__CONSIGNE__. D'après l'extrait à lire, qui étaient les deux partenaires de François Alu lors de la représentation de « La Bayadère » ?

Le danseur de 28 ans a été distingué à l’issue de la représentation de « La Bayadère », samedi 23 avril.
Fou, fou, fou ! Acclamations, hurlements, sifflements, charivari absolu, samedi 23 avril, à l’Opéra Bastille à Paris, pour la nomination de François Alu au grade d’étoile de l’Opéra national de Paris. A l’issue de la représentation du ballet La Bayadère, Alexander Neef, directeur de l’institution, et Aurélie Dupont, directrice de la danse, sont apparus, comme le veut la tradition, sur le côté du plateau. A peine Neef avait-il terminé son discours que les 2 700 spectateurs, débout, criaient leur joie pour Alu, qui tanguait de plaisir main dans la main avec ses deux partenaires, Dorothée Gilbert et Bianca Scudamore. « Tous les trois, on s’était dit qu’on était une équipe de foot, pas une faute de frappe, rien que des buts ! », confiait-il le lendemain de la soirée.

__DONNÉES__.

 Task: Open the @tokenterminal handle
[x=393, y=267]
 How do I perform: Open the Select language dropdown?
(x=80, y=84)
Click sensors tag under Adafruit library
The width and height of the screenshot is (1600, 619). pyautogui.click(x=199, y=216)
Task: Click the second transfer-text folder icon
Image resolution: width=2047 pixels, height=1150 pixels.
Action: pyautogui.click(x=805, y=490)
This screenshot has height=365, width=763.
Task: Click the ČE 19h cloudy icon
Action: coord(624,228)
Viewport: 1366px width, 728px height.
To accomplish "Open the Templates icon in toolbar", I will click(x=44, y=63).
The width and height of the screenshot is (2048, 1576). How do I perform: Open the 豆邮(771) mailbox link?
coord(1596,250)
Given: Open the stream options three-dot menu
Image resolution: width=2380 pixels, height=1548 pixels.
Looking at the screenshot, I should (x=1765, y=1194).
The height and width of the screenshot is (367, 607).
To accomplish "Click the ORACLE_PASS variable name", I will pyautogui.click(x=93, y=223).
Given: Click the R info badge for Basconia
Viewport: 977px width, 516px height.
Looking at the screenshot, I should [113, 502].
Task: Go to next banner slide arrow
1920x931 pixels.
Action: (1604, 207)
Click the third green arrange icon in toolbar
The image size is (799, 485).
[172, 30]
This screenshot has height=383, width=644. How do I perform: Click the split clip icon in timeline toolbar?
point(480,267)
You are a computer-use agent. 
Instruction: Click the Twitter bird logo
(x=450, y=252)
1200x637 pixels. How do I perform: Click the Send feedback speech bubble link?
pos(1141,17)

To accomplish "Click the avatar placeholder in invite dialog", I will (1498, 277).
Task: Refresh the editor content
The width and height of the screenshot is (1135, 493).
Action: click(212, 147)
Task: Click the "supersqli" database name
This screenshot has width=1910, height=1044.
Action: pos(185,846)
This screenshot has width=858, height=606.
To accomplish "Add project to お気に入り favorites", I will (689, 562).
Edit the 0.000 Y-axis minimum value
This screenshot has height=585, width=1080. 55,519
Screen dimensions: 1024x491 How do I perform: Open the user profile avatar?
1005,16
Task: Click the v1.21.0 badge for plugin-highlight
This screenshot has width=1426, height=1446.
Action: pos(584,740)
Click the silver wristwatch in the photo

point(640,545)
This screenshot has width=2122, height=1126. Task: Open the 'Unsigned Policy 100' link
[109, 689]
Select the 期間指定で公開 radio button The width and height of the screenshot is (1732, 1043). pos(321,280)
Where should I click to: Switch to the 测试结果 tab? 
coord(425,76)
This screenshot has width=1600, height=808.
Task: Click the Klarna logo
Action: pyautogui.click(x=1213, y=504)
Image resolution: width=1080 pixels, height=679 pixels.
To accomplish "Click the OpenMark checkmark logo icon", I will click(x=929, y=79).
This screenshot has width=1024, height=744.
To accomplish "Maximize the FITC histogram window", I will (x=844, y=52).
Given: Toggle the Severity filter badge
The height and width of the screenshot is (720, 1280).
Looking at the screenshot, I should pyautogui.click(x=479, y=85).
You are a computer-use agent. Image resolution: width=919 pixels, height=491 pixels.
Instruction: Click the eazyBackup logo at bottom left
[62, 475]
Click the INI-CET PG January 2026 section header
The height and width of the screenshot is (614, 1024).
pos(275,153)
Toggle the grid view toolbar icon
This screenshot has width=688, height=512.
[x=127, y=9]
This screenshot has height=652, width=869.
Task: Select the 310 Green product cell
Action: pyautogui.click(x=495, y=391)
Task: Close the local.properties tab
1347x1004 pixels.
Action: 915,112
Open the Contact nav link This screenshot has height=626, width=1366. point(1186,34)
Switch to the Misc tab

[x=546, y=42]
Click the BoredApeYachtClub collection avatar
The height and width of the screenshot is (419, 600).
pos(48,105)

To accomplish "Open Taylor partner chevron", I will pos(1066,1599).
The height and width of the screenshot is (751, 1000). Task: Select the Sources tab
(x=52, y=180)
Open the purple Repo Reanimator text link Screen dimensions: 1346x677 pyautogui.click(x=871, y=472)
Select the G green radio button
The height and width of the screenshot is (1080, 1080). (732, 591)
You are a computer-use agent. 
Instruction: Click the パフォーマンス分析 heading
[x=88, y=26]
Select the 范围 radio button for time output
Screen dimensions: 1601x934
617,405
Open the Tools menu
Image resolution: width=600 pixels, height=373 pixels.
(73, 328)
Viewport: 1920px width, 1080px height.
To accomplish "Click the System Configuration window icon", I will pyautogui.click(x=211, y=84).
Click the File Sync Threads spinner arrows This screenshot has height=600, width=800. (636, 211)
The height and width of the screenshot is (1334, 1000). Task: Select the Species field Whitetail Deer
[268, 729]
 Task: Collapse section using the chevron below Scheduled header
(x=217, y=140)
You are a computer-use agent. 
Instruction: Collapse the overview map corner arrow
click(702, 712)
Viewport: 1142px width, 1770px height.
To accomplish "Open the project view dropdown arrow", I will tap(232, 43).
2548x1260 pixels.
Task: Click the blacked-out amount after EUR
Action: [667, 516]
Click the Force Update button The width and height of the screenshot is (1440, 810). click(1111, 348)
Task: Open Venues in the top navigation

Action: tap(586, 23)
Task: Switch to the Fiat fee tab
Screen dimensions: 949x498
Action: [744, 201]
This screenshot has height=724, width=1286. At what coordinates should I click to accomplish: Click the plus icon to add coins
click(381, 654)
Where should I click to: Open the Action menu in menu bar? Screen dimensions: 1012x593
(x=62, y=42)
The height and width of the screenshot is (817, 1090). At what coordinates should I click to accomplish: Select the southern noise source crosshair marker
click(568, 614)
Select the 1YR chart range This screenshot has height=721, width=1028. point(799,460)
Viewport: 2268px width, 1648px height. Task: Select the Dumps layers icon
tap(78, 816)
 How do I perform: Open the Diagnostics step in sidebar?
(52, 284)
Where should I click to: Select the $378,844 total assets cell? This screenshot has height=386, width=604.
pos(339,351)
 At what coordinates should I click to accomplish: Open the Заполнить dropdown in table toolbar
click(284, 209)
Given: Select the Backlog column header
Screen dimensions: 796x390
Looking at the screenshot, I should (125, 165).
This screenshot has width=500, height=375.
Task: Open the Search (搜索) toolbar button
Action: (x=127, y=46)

__RÉSULTAT__. Dorothée Gilbert et Bianca Scudamore.